Heilbrunn Timeline of Art History Essays

James Cox (ca. 1723–1800): Goldsmith and Entrepreneur

On the trade card bearing the London address At the Sign of the Golden Urn, James Cox proclaimed himself a goldsmith who “Makes Great Variety of Curious Wares in Gold, Silver and other METALS. Also, Amber, Pearl, Tortoiseshell and Curious Stones.” Yet Cox seems to have spent most of his career as an entrepreneur, and in the early 1770s he claimed to employ between 800 and 1,000 workmen. Most of them were part of a unique network of independent suppliers and craftsmen that existed in London in the second half of the eighteenth century. These craftsmen rarely signed their work. Only a few of them have thus far been identified, but their existence made possible the great variety of objects that Cox exported. The name of a maker was required by law to be visible on a watch with an enameled dial made in London for export, a circumstance that explains the presence of Cox’s name on the dials of the watches incorporated in the objects illustrated here.

In the watchmaking trade, Cox would have had to depend upon skilled craftsmen, for there is no evidence that he himself ever made a watch movement. How extensively he contributed to the design of the luxury items that bear his name remains to be established.
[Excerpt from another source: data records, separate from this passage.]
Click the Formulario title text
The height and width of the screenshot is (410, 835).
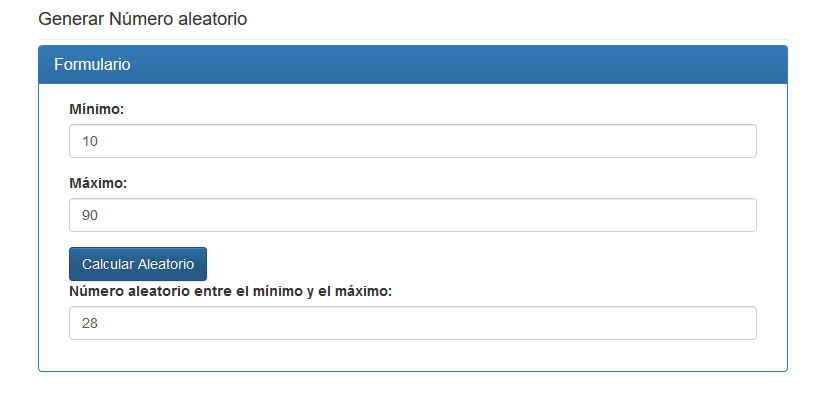92,64
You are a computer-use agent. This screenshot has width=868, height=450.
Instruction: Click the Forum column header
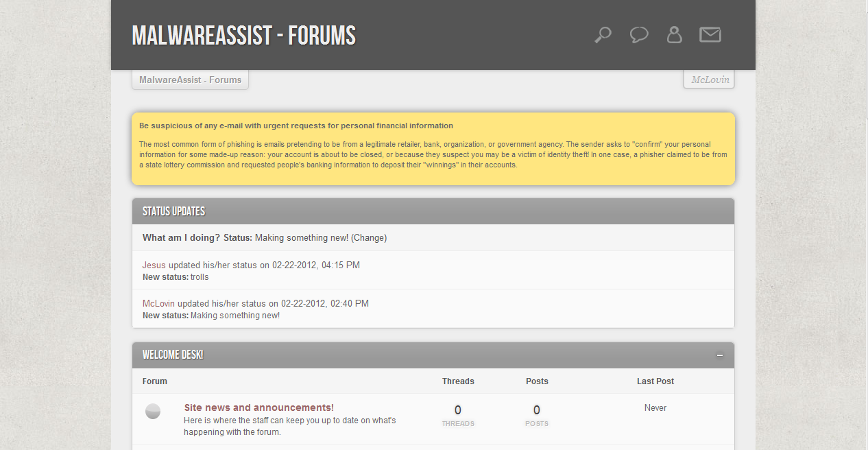[x=155, y=381]
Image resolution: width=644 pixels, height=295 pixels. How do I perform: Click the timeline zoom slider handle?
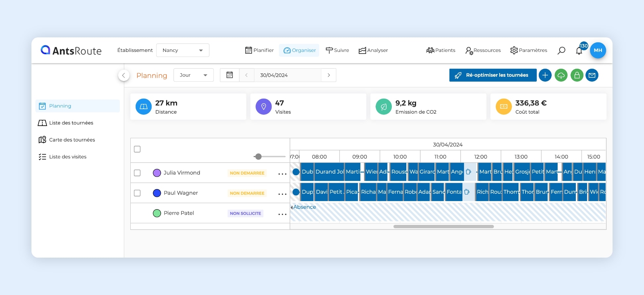tap(258, 156)
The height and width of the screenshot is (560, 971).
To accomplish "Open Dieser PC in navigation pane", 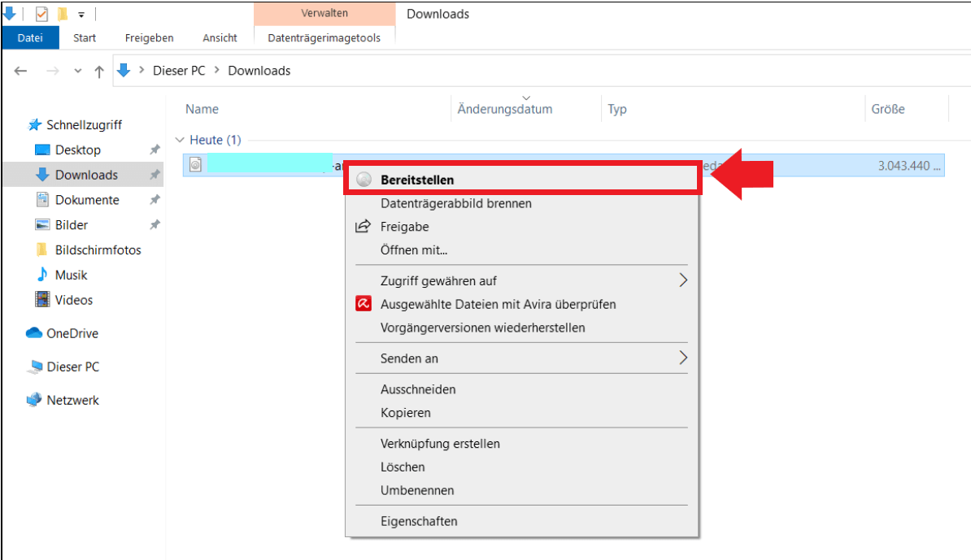I will pos(72,367).
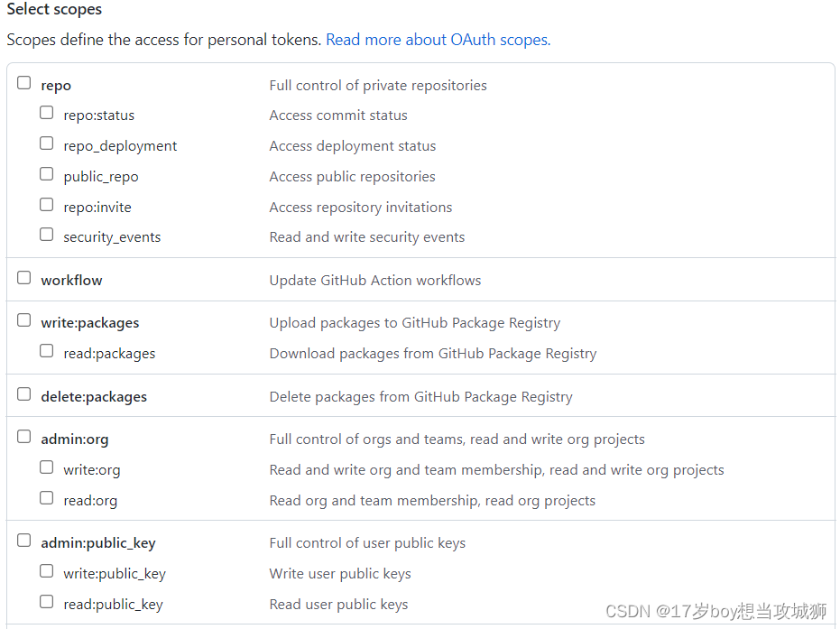
Task: Check the write:public_key checkbox
Action: click(47, 571)
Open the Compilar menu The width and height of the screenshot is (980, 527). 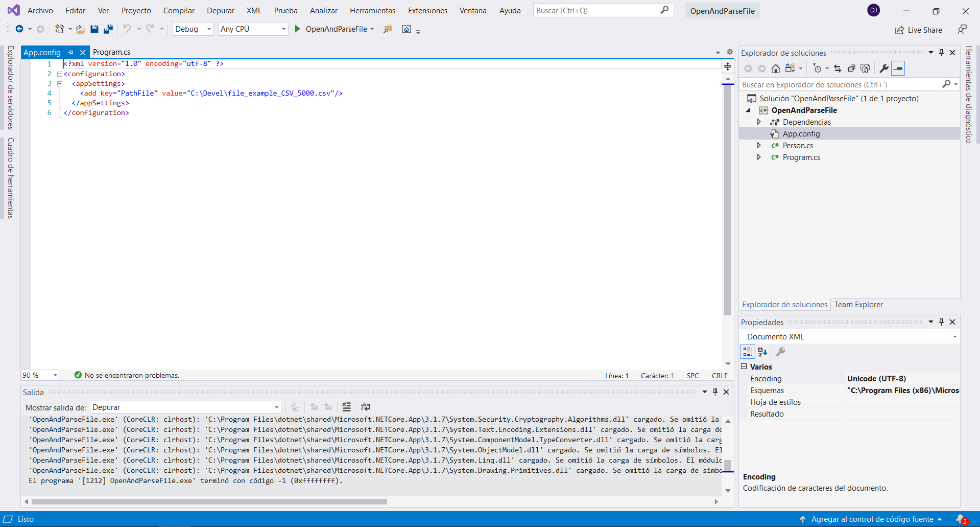point(179,11)
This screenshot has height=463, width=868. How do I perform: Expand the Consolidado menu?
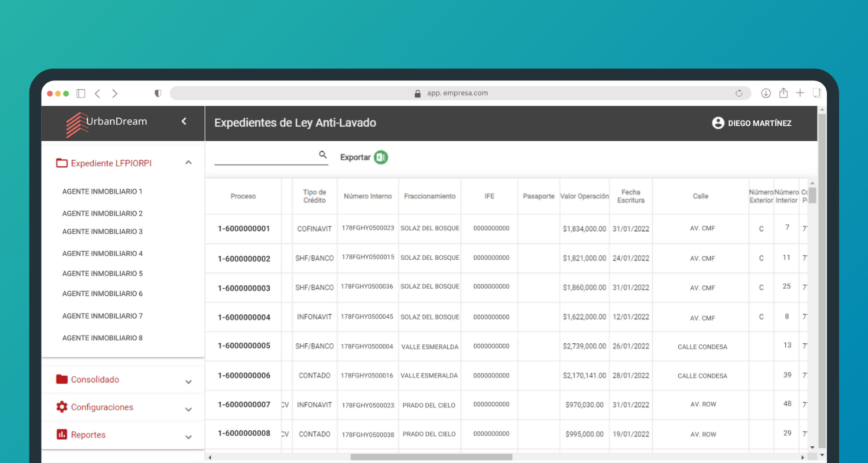(188, 382)
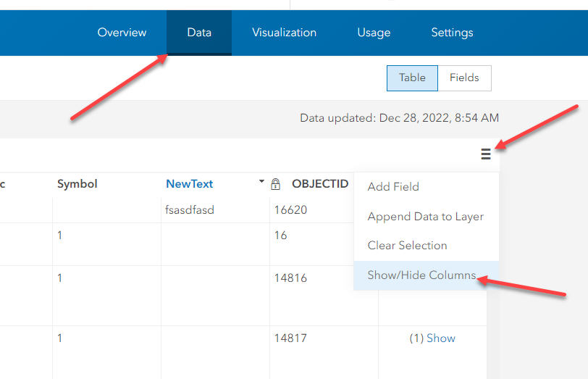Expand the NewText column sort arrow
This screenshot has width=588, height=379.
coord(261,183)
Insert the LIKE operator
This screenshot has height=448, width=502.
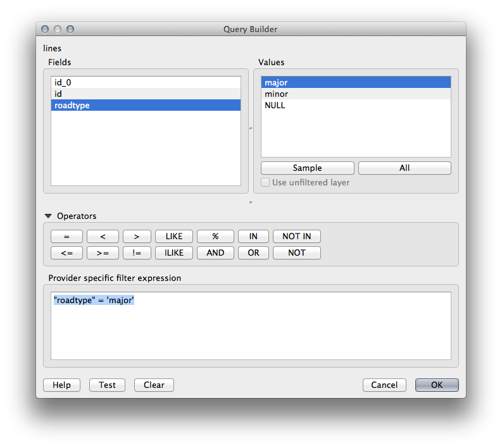(x=174, y=237)
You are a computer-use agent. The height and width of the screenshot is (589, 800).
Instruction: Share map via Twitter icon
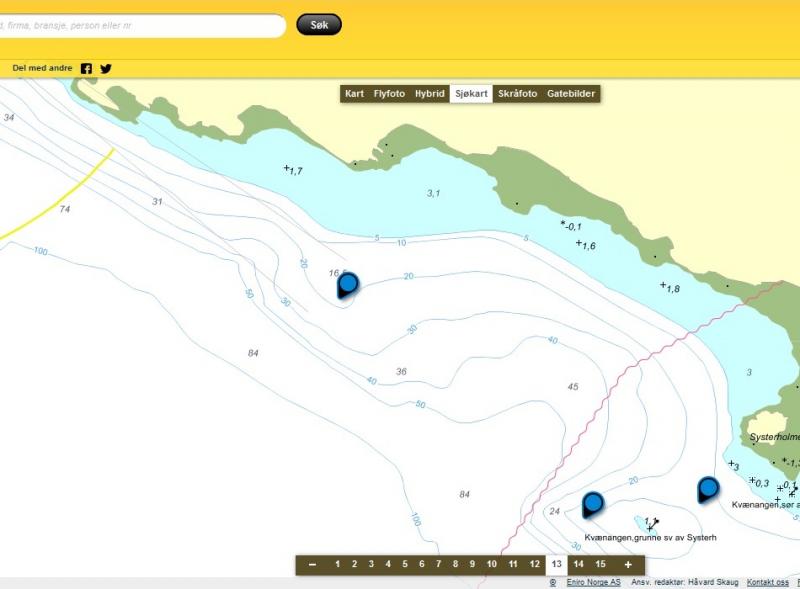106,69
From the mid-1760s, Cox produced lavishly ornamented articles for trade with the Far East, first with India and then with China, where the reception of his “toys” or “sing-songs,” as the Chinese are believed to have called them, was at first a success.

Some, an automaton in the form of a chariot pushed by a Chinese attendant (1982.60.137), were gifts to the Chinese emperor Qianlong (r. 1736–95), who had a special fondness for clocks, of both Chinese and Western origin. Many of these are still in the collection of the Palace Museum in the Forbidden City in Beijing.

A ban on Cox’s shipment of luxury goods to China, however, brought about the establishment in 1772 of the short-lived Spring Gardens Museum in London and the publication of two editions of A Descriptive Catalogue of the Several Superb and Magnificent Pieces of Mechanism and Jewellery, Exhibited in Mr. Cox’s Museum. A year later, Cox planned to dispose of the museum’s contents by lottery, and in anticipation of the sale two more much-enlarged editions, titled A Descriptive Inventory of the Several Exquisite and Magnificent Pieces of Mechanism and Jewellery, were published by Cox in 1773 and 1774. The Metropolitan Museum’s miniature secretary incorporating a watch (46.184a–c) is perhaps a surviving fragment of a larger work described in the 1773 Descriptive Inventory as “Piece, the Seventeenth: A superb Cabinet.” If so, the Museum’s miniature has lost the revolving sphere on its top described in the inventory, and it has been parted from a stand consisting of a “gilt rock, in front of which is a cascade and running stream of artificial water, where swans are seen swimming in contrary directions; at the corners of the rocks are Dragons with extended wings.” This extravagant assemblage was in turn displayed on a crimson velvet pedestal with a silver-mounted glass cover to keep out the dust. The inventory goes on to describe the eighteenth object as a duplicate of the seventeenth. A comparable miniature cabinet in the collection of the Palace Museum in Beijing still exists, as well as at least one other, more elaborately decorated, example that is now in the State Hermitage Museum in Saint Petersburg. It is possible, therefore, to suggest that, like the nearly identical jeweled automaton in a Cox watch (1977.436.4) and nécessaire (57.128a–o), these delightful secretaries may have belonged to a series of items that were sold both separately or inserted into a larger assemblage as desired.

The most spectacular survival of Cox’s enterprise, however, remains the ten-foot-high Peacock Clock, with its clockwork-driven automata, in the Hermitage, which was brought to Saint Petersburg in 1781, probably by Frederick Jury, one of Cox’s suppliers of clockwork. Cox hoped to establish direct trade with Russia and even attempted to sell jewelry to the Russian empress, Catherine the Great (r. 1762–1796), but met with less success there.

The loss of reliable trade with China, the failure in Russia, together with the fact that Cox never achieved royal patronage and suffered from the ill effects of the American Revolution on British foreign trade, precipitated his bankruptcy in 1778, his second. The remaining stock from Canton, China, was sold in London at Christie’s on February 16, 1792, but in the meantime Cox and his sons, one in Canton and the other in London, resumed business and again began sending watches to China, this time mostly made by the Swiss firm of Jaquet-Droz & Leschot.